Рабочее задание A:
На какой день Иоанн Замараев назначает следующую встречу со зрителями в отрывке?
Рабочее задание B:
Перечислите все варианты того, чем, согласно отрывку, может быть «скакание по контекстам».
Рабочее задание C:
Воспроизведите из отрывка участок от слов «Человек боится современности.» до слов «быть детьми, конечно.» включительно.

Человек боится современности.
Но говорить,
что вот это скакание по контекстам – оно какое-то само по себе уникальное, тоже
не следует. Оно может быть вздором, оно может быть грехом, и обычно таковым и
бывает. А может быть – путем к чему-то настоящему. То есть, это все-таки
обстоятельства образа действия, это именно контекст, но не текст. А текст нам
предстоит еще писать. Просто человек всю жизнь – у нас ведь есть старик,
взрослый ребенок, и вот ребенок… Мы предпочитаем быть детьми, конечно.
Но я думаю,
что у нас ведь есть опыт – декаданс начала 20-го века, когда тоже люди думали,
что они сейчас вот все пронзают. Теперь мы заходим в музеи и смотрим, как они
изображали средневековые статуи, якобы… Они все делали лучше всех. Сегодня мы
смотрим и видим: делали-то лучше всех, а пустота какая-то. Я вас уверяю, на нас
будут глядеть, на наши все скольжения, - пустота. Она уже и сейчас очевидна.
Значит, раз есть пустота, то есть куда двигаться.
Иоанн
Замараев: Вот и все время нашего телеэфира. Я прощаюсь с вами до
встречи в следующий четверг и желаю всего доброго!

Предоставленные строки:
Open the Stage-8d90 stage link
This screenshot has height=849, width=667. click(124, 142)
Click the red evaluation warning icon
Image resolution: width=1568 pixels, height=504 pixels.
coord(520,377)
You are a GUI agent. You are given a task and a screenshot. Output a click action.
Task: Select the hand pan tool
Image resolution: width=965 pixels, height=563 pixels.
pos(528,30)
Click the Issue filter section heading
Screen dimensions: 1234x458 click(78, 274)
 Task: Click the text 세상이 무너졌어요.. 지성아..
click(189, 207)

...

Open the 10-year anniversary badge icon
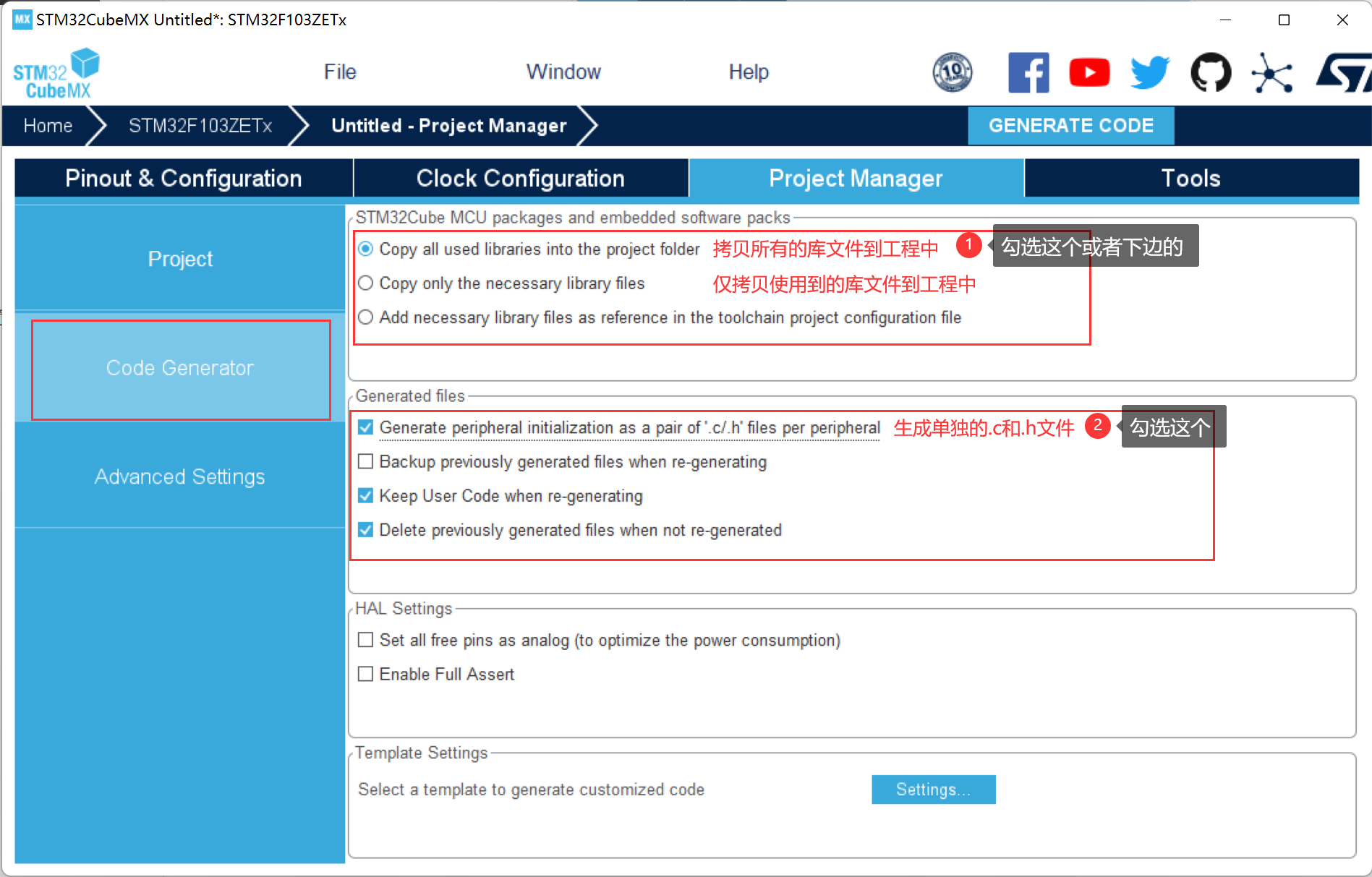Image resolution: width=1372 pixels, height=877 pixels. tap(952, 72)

Ожидаемый ответ A:
На следующий четверг.

Ожидаемый ответ B:
Вздором, грехом, путем к чему-то настоящему.

Ожидаемый ответ C:
Человек боится современности.
Но говорить,
что вот это скакание по контекстам – оно какое-то само по себе уникальное, тоже
не следует. Оно может быть вздором, оно может быть грехом, и обычно таковым и
бывает. А может быть – путем к чему-то настоящему. То есть, это все-таки
обстоятельства образа действия, это именно контекст, но не текст. А текст нам
предстоит еще писать. Просто человек всю жизнь – у нас ведь есть старик,
взрослый ребенок, и вот ребенок… Мы предпочитаем быть детьми, конечно.